Les photographies de la série les trouées de Philippe Paret sont constituées de deux images en une ou — plus précisément — d’une image et demi (et d’une absence). Techniquement, c’est une sorte de bricolage du médium photographique : deux prises de vues, dans un même lieu cadré à l’identique, sont superposées sur le même plan-film. La première est un portrait (netteté sur la figure) et la seconde un paysage partiel (netteté sur le fond). Le paysage est partiel, parce qu’une partie du cadrage de la deuxième prise de vue est occultée de façon à ce que le paysage corresponde plus ou moins à la silhouette de la figure dans la première. Et cette figure est absente de la deuxième image. L’image finale est donc constituée de deux couches : un portrait sur fond de paysage flou + un paysage net dans le creux d’une figure absente. Ou encore : l’image d’un trou sur l’image de ce qui est troué.
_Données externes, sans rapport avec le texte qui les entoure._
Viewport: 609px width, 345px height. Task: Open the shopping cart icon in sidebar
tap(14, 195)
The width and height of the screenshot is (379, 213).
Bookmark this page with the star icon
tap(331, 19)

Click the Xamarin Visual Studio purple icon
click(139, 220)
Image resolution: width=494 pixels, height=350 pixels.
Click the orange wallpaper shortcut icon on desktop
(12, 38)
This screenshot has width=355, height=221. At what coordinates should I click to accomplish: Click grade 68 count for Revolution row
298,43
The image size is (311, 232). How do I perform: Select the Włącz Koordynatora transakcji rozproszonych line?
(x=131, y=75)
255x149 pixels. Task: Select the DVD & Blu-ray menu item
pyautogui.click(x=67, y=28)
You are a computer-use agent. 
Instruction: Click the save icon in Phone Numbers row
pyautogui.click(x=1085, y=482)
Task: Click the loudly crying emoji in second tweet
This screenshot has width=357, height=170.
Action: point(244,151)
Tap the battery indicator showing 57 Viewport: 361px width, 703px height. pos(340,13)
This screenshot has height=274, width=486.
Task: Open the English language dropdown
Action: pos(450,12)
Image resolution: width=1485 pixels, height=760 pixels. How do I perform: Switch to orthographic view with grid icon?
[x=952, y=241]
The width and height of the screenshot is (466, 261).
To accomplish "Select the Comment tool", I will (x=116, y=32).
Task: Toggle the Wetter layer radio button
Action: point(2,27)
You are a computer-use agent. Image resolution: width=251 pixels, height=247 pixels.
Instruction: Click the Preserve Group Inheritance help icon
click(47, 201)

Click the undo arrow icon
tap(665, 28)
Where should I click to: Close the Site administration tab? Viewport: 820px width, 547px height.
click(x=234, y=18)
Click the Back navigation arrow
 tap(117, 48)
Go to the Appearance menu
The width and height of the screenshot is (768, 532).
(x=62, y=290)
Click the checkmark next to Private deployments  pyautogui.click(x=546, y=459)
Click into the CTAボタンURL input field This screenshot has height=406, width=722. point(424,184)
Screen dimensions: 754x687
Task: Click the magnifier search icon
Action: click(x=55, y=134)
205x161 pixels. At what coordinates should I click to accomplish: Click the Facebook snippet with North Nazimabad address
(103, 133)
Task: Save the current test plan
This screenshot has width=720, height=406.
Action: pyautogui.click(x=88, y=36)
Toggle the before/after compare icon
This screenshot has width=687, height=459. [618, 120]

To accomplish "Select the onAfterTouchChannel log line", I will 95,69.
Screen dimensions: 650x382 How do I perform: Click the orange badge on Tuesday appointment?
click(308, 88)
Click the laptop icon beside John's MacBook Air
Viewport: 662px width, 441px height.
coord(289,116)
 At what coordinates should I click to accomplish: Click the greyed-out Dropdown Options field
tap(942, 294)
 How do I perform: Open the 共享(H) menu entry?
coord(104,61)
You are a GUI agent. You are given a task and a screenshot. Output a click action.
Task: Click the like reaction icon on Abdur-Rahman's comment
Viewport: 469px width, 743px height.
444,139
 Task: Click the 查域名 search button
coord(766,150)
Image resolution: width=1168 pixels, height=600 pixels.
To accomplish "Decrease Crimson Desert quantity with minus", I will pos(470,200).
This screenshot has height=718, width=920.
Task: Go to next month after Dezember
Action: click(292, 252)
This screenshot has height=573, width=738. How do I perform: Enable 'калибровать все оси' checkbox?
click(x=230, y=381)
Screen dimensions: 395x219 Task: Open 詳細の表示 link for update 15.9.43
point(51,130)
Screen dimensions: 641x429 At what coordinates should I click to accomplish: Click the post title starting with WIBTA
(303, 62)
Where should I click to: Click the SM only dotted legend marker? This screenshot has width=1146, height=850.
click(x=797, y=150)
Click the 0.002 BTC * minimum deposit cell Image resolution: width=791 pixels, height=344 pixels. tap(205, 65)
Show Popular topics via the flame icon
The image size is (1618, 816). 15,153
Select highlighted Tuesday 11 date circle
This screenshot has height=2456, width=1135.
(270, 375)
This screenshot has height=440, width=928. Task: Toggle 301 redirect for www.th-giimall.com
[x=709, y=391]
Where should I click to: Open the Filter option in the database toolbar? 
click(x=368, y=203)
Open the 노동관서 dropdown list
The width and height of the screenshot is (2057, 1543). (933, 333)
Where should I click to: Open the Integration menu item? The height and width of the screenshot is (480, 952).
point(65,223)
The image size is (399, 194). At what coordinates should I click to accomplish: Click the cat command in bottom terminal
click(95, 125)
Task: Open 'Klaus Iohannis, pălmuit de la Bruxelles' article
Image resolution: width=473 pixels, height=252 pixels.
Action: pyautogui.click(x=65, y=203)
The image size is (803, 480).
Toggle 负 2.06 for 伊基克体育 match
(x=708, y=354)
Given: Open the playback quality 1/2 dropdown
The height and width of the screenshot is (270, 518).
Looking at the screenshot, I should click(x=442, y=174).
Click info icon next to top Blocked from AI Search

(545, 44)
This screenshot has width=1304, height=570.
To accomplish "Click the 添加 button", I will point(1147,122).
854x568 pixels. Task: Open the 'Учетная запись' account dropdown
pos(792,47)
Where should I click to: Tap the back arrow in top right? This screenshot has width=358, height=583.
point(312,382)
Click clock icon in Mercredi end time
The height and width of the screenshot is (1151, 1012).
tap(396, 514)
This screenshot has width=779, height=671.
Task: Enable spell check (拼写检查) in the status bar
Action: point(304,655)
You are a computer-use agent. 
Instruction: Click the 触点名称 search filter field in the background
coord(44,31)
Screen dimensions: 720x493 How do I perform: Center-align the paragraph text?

Un objet est un trou dans un objet qu’il n’est pas. Les objets matériels ont un emplacement dans l’espace, et en cela ils font un trou — qu’ils occupent entièrement — dans leur contexte. Une personne dans un lieu est un trou dans ce lieu. Mais dans une image? Tout est ramené à la même surface, celle du plan-film par exemple. Une image est un phénomène visuel opaque. Les figures et les objets cachent un fond supposé… mais il n’y a de surface que dans la juxtaposition. Alors, on pourrait effectivement faire un trou dans une image, mais il ne montrerait que le mur sur lequel elle est accrochée.
Très loin d’une mythologie de l’instant décisif, Philippe Paret installe l’une sur l’autre deux couches temporelles, spatiales et visuelles, différentes : celle de la figure, et celle de son absence. Si toute photographie a entre autres quelque chose à voir avec la mort, ce n’est pourtant pas la question ici : ce que la superposition des deux images montre, c’est le monde à travers la figure, reformé et reformulé dans le trou qu’elle occupait l’instant d’avant — ou occupera l’instant d’après. Le frottement entre elles de ces diverses couches de visible dessine un paysage subjectif dans lequel le personnage et le contexte se définissent l’un par l’autre.
Entrevoir l’image dessous — ou dessus — à travers un fragment de l’autre, c’est faire vaciller la temporalité figée de l’instant photographique : celui d’avant, celui d’après, celui surtout d’entre-deux instables, de trouées dans l’opacité du visible.